「二人のロードムービーを作ってみたかったのかな?」ガントレット parsifalさんの映画レビュー(感想・評価)
二人のロードムービーを作ってみたかったのかな?
当時、愛人のソンドラ・ロックとイーストウッドとが、警察に追い回されながら腐敗した上司を告発(復讐)するために、パトカーやバイク、貨物列車、バスに乗り換えて市庁舎を目指すロードムービー。「ゲッタウェイ」と「俺たちに明日はない」を足して2で割ったような映画。はみ出し者同士で、最初はいがみ合ってばかりいる二人だが、襲撃される度に仲が深まって、愛が生まれていく。娼婦役のマリー(ソンドラ・ロック)は、大卒で娼婦。彼よりも頭が回る設定。きっと二人で逃げるシーンも楽しかったのだろうなって思わされた。貨物列車なんかでは、ショックリーが貨車に繋ぎ止められるのだが、マリーが上着を脱いで自分の方に暴漢を引き寄せ襲われる。
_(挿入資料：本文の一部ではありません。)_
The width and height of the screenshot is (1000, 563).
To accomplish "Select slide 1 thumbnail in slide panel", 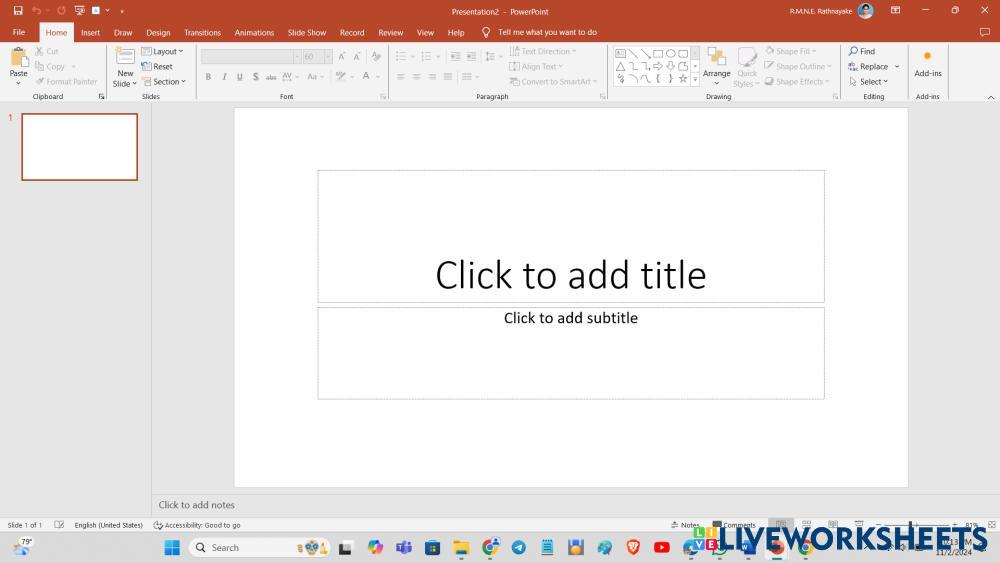I will pyautogui.click(x=79, y=147).
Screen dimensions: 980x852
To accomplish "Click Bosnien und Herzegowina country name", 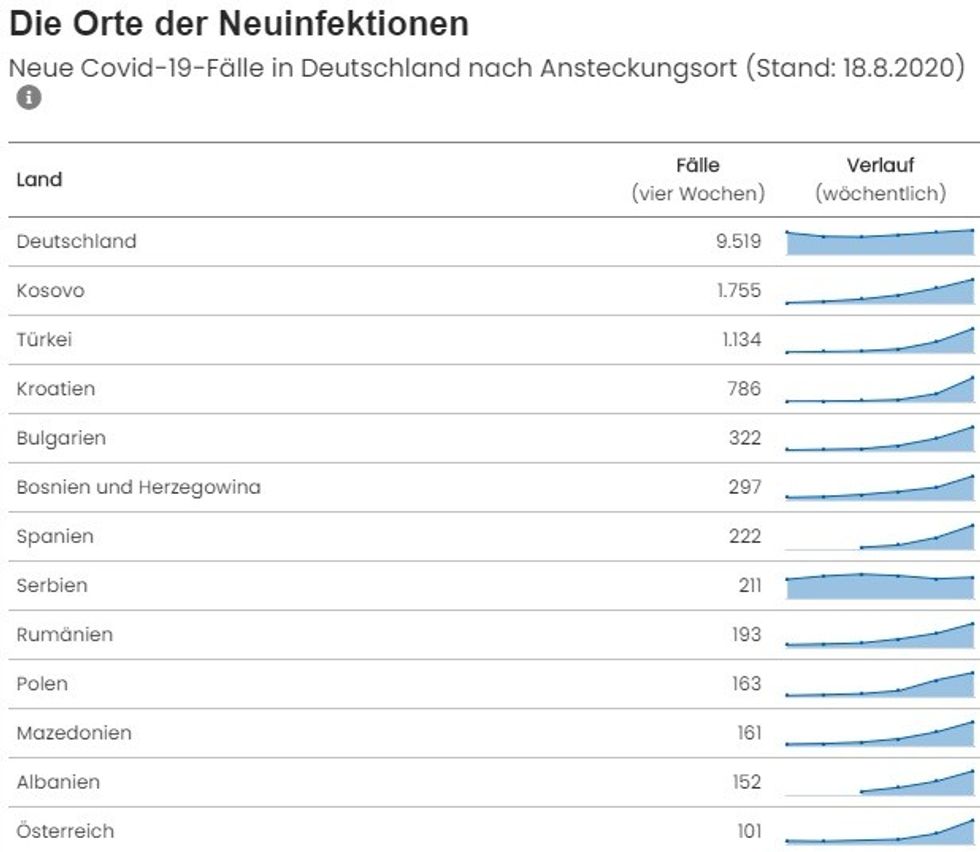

それやるなら、彼が繋がれる前だよねって。ソンドラ・ロックという愛人に対する扱いが、どの映画でも酷いです。イーストウッドは、女に対してサディステックな感情を持っているのかもしれません。或いは、そういう関係から始まって、更に女との関係は深まるというような。ただ、彼の映画なら普通は早々に手を出すのだが、最後まで手を出さない設定になっているのは、彼女に惚れていたからなのかな。
バスに8mmの鋼板を搭載して自分たちを守るようにして突破しようとするが、突っ込みどころが満載すぎる。乗っ取られたバスの運転手も乗客も逃げない、通報しない、道順を教える、何故タイヤを撃ったり、車両で前に進ませないようにしない等など。最後、裁判所の前で止まったバスから出てくる二人を誰も撃たないし。???の連続。銃撃シーンは、凄まじい銃弾の雨あられでこれでもかって程。そういう単純な志向の映画でした。挑戦的な映画なのだけれど、イーストウッドの作品としては、自分はちょっとね。
ただ、二人が警察に追われるロードムービーを撮りたかった、二人の愛の記念にってところでしょうか。